People's Alliance Party Leader, Sitiveni Rabuka says when the party has its first full executive meeting, he will submit a resolution of support for the USP and the resolution will also urge the Fijian Government to pay the funds it is withholding from the regional educational institute.
In a statement, Rabuka says the Government is doing this to coerce the university to accept Fiji’s views on issues relating to Vice-Chancellor Professor Pal Ahluwalia and some governance issues.
Rabuka also says the Fijian Government is obviously unable to accept regional decisions made by the USP Council and that is because they have a problem with democracy.
Rabuka adds the institution has brought many benefits to Fiji as its host country, and served the development needs of the region.

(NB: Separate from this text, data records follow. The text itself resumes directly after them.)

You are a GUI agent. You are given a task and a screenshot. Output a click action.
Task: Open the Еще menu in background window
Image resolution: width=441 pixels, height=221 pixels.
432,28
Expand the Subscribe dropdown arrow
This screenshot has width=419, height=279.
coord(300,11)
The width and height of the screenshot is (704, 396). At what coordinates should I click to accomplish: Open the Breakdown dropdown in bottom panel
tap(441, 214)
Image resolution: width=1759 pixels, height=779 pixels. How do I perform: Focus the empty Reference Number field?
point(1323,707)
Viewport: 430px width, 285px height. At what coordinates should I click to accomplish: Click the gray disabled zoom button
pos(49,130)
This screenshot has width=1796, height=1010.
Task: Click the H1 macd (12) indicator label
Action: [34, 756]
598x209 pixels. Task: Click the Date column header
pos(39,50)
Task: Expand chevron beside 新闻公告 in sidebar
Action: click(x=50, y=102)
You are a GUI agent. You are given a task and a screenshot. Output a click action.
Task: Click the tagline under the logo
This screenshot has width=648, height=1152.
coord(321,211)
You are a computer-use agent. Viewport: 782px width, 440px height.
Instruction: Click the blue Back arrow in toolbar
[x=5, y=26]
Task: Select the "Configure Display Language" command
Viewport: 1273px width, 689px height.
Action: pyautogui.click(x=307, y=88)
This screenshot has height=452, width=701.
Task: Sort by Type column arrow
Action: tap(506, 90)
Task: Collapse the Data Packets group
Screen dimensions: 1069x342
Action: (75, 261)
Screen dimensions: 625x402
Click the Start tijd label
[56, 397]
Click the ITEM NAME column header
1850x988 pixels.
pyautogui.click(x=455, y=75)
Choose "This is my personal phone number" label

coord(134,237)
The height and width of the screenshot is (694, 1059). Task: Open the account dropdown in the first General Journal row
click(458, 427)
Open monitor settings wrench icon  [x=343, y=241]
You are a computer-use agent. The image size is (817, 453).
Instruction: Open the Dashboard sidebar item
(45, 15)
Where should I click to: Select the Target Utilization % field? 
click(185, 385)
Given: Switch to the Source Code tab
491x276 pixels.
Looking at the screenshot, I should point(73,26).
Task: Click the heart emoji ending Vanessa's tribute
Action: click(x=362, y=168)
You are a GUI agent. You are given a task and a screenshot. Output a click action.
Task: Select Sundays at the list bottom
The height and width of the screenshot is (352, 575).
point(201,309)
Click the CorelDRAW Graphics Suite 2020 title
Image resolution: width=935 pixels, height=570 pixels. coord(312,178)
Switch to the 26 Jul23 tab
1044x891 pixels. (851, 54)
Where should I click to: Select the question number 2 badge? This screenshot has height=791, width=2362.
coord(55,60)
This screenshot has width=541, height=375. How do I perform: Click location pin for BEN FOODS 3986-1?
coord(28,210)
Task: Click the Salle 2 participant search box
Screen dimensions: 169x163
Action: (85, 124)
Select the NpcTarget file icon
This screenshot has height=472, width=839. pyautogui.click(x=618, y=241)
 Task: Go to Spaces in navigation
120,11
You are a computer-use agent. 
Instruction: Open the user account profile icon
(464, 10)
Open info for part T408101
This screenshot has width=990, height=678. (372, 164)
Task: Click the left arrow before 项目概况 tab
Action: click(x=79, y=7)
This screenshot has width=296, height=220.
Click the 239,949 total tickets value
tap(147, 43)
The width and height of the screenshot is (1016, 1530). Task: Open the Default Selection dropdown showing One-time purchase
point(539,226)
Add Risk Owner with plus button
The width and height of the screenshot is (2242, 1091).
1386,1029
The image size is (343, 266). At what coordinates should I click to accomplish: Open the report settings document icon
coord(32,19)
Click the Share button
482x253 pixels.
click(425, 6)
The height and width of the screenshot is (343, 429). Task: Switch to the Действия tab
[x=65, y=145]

He further says the Pacific Islands Forum appears reluctant to congratulate USP on its new and historic world ranking as an institution of learning.
Rabuka says the USP has received many congratulatory statements from Fiji, the region and further abroad but the Pacific Islands Forum Chair and head office in Suva are conspicuous by their silence adding that this is shameful.
Rabuka says it is a slap in the face for students and staff at the USP.
He says Fiji’s Prime Minister, Voreqe Bainimarama, as Chair of the Forum, has a duty to the region to ensure that the PIF, as a body, gives credit where credit is due.
Rabuka adds Bainimarama should rise above his own Government’s petty dispute with the USP and Bainimarama must surely know that the USP has wide and well-deserved support in our region.
Rabuka also says he notes that there had been comment about the precise significance of the USP earning a first-time rating from the prestigious Times Higher Education University rankings
However Rabuka says Phil Baty of Times Higher Education, who had raised this issue, had affirmed that the USP’s rating achievement was nonetheless “fantastic”.
He says he would recommend to Bainimarama that he should carefully and personally peruse the ministerial statement on the USP in the Nauru Parliament this week by Nauru President Lionel Aingimea.
Rabuka further says Attorney General, Aiyaz Sayed-Khaiyum, who has a leading role in Fiji’s ill-conceived dispute with the USP, would also do well to study it.